For what it's worth, Michaelle Jean is getting some good polling numbers in Quebec:

According to the results of a The Globe and Mail/CTV poll, Jean has the potential to build support in Quebec, a province typically reluctant to embrace any vestiges of the British Monarchy.

Unlike the rest of Canada, where 64 per cent of those polled said they think the Governor General's job is an important one, that figure in Quebec was just 37 per cent.

The potential Jean could turn that around however, is found in her overall popularity. In stark contrast to the rest of the country -- where 46 per cent of those surveyed thought her appointment was a good choice -- Jean had the support of 71 per cent in Quebec.

Jean's popularity also skews to younger adults and women, 65 per cent of whom think her role is important versus 51 per cent of men.

....
As Canadians get to know their new Governor General better, the poll results also suggest Jean can expect her popularity to rise.

After hearing the broad outline of Jean's life story, however, starting from her childhood in Haiti to her emigration and successful career as a multilingual broadcaster, her approval rating jumped from 46 per cent to 63 per cent.


Will the office of governor general now become the exclusive preserve of Quebecois appointees, much as the prime minister's office has effectively become a Quebecois office since Pierre Trudeau?

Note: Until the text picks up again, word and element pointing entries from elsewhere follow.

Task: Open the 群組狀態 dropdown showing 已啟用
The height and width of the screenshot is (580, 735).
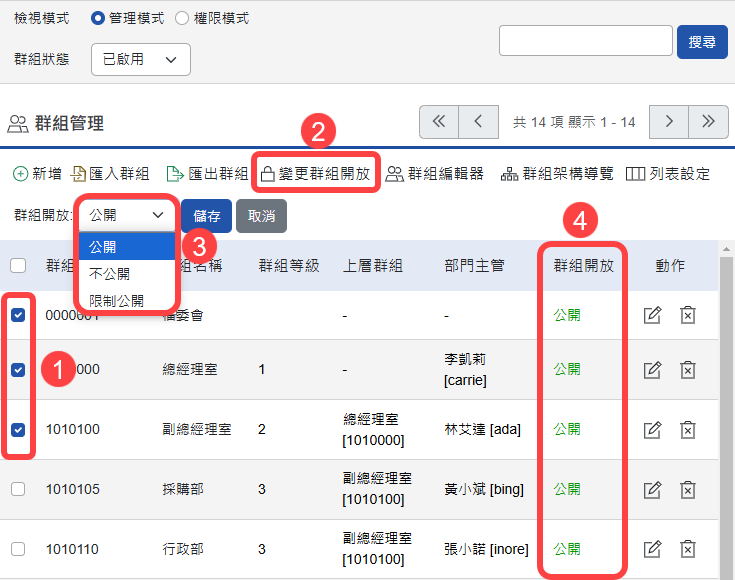Action: click(141, 60)
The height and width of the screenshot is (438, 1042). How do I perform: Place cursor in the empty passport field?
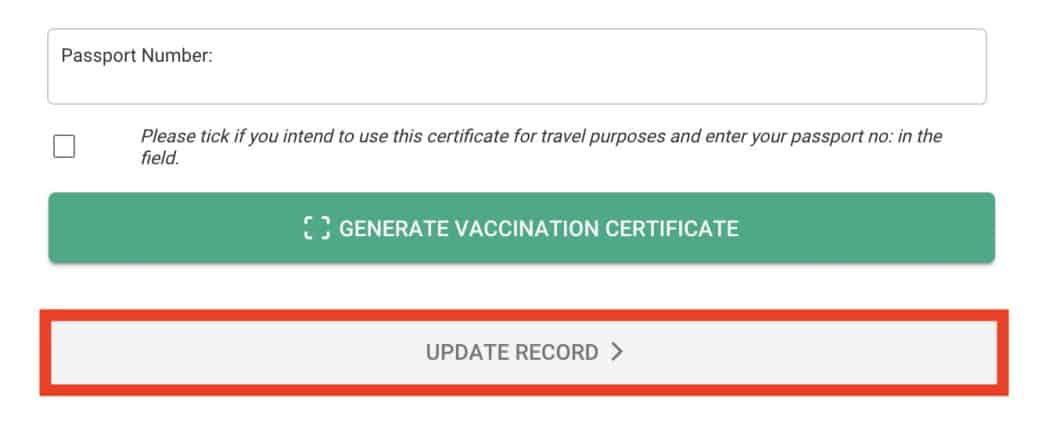click(516, 80)
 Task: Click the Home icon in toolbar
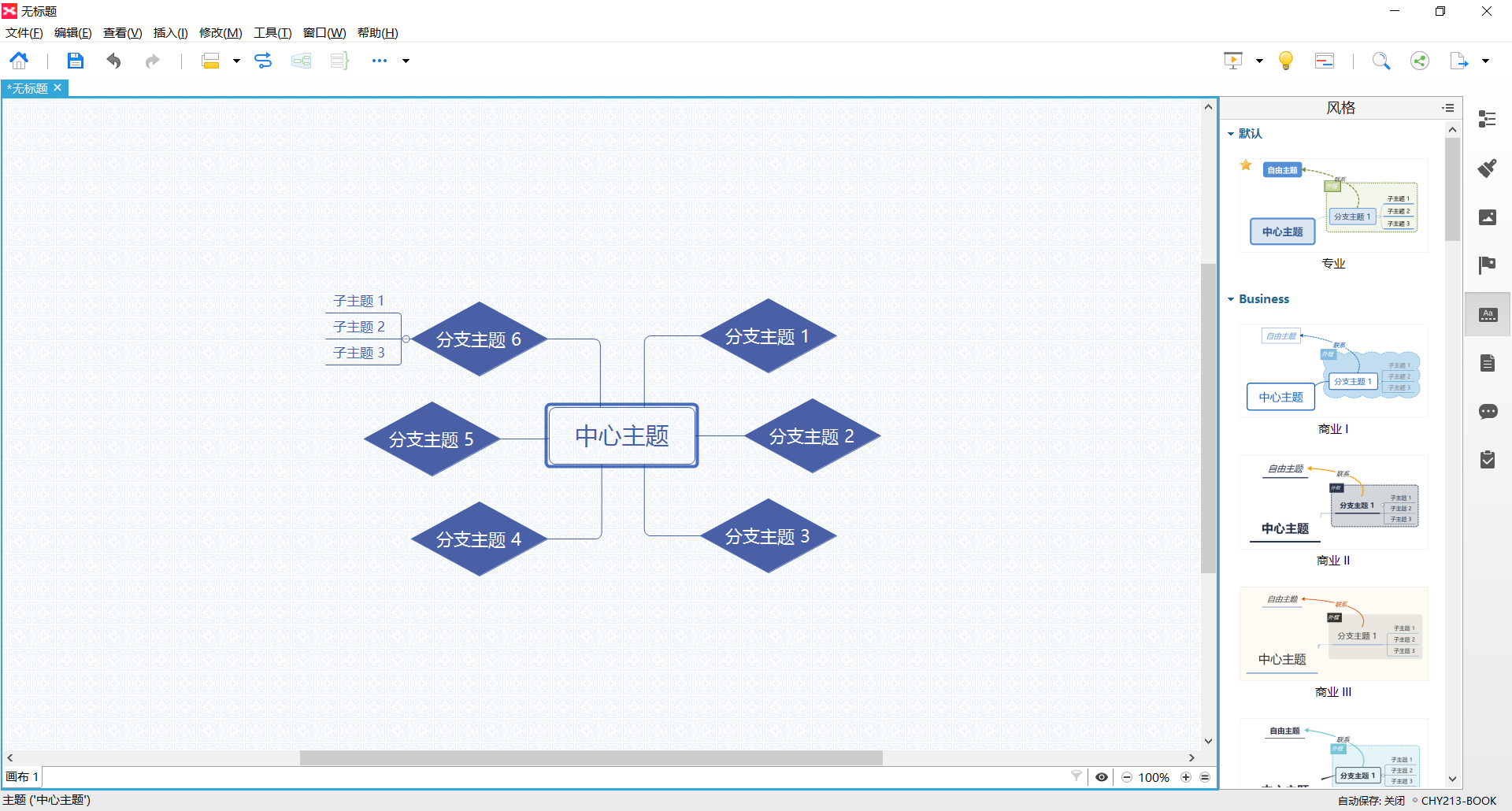coord(19,61)
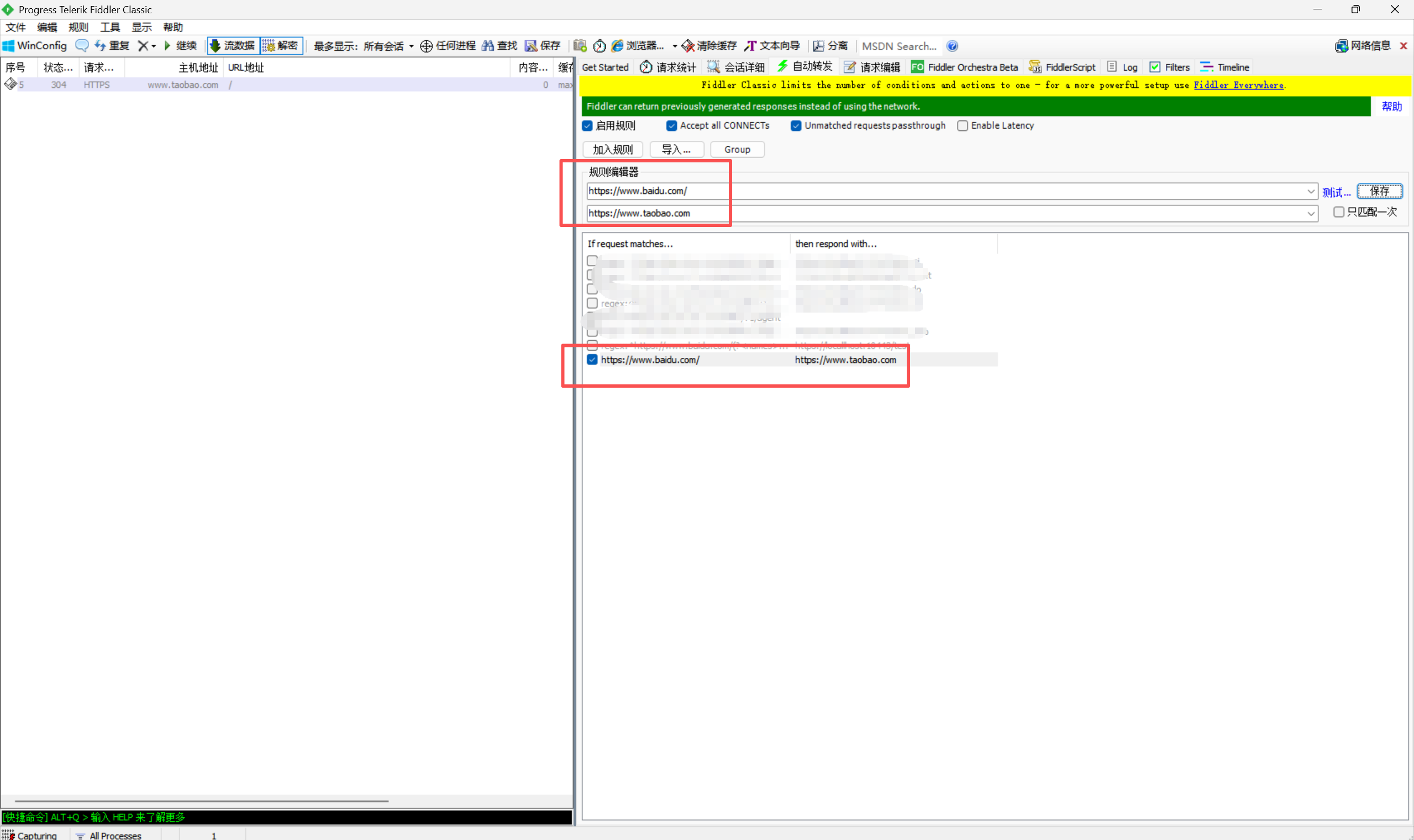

If so, it will be for even less purpose, because Quebec is not likely to forget the Plains of Abraham and conscription any time soon and embrace the monarchy of les anglais.

The rest of Canada's attachment to the Crown is already fairly weak. Quebec's will always be that much weaker.

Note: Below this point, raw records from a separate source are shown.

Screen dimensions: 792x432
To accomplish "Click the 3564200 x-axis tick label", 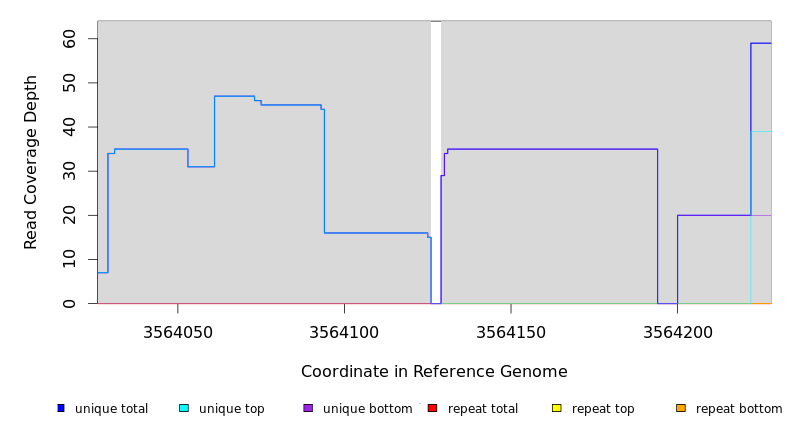I will coord(677,332).
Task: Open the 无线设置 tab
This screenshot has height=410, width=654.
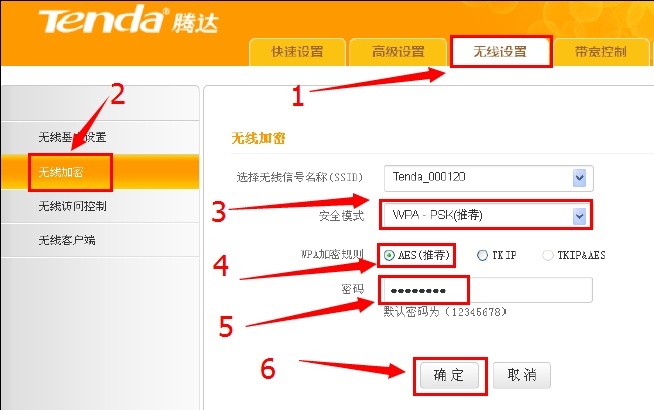Action: pos(500,52)
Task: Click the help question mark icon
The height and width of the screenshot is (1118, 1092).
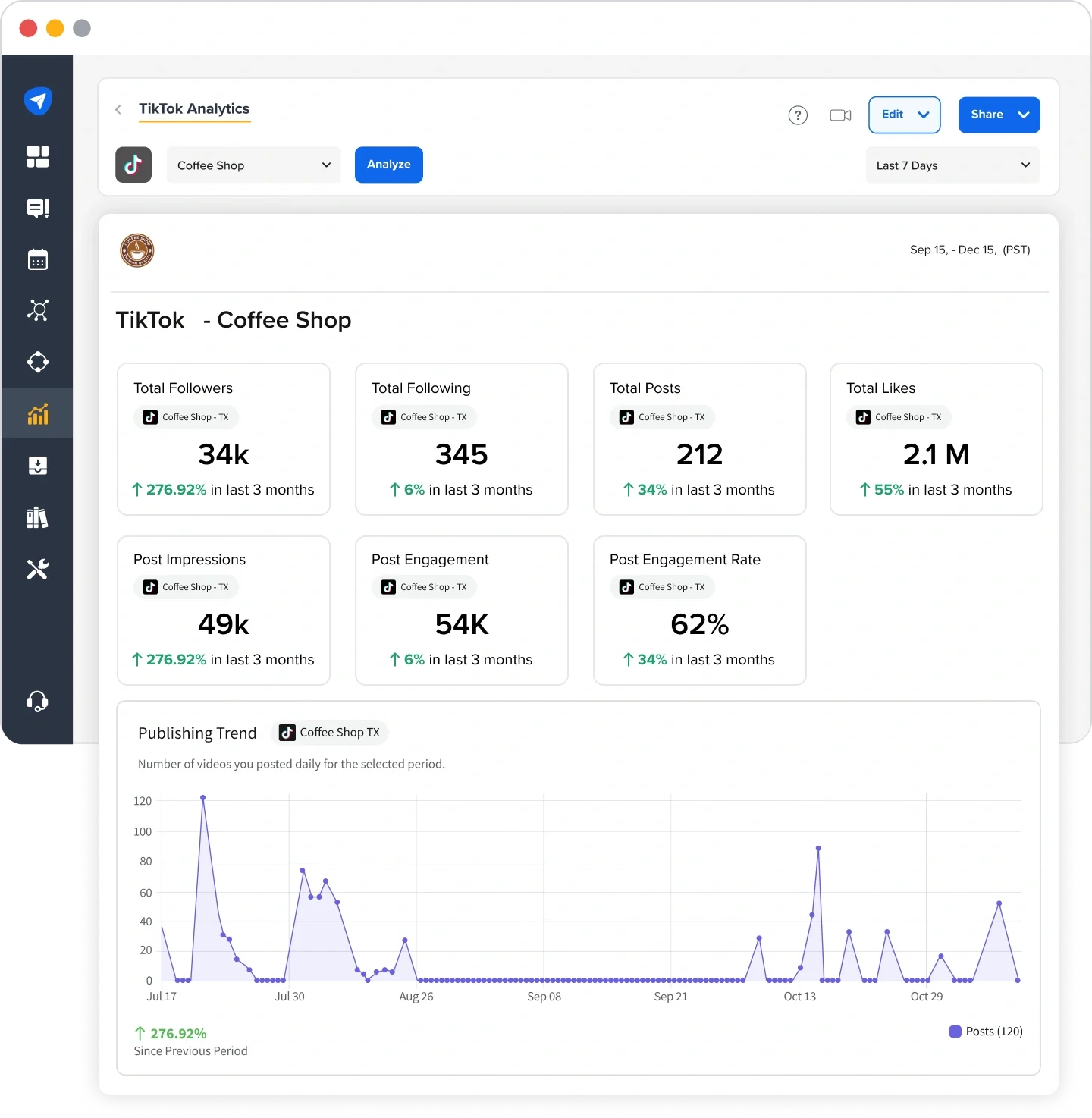Action: (798, 115)
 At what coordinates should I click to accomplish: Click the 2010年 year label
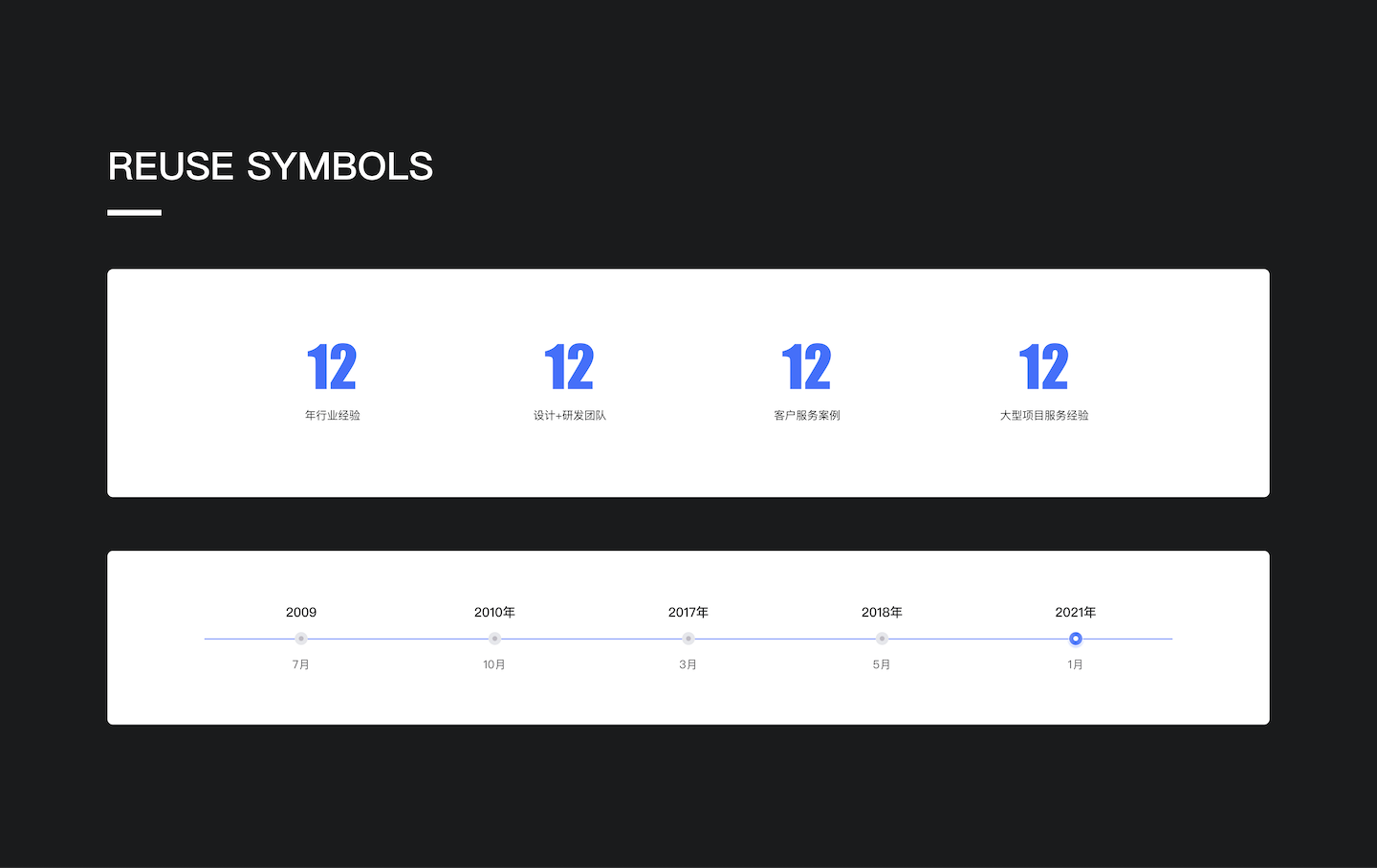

If the office is essentially a sinecure for Liberal hacks and affirmative action tokens who do nothing but rubberstamp the PMO's decisions and cut ribbons, why drag the Crown it represents along with it?

Our own growing prime ministerial dictatorship needs an effective executive check to help restore parliamentary democracy in Canada. The tradition of governors general acting only on the advice of their ministers has allowed the Crown to become a tool to subvert democratic government.

A popularly-elected head of state with a democratic mandate to act, when necessary, against a prime minister would carry more legitimacy than an appointed representative of an increasingly foreign monarchy.

Only constitutional inertia prevents Canadians from implementing the best solution: replacing a feeble vice-regent with a powerful president.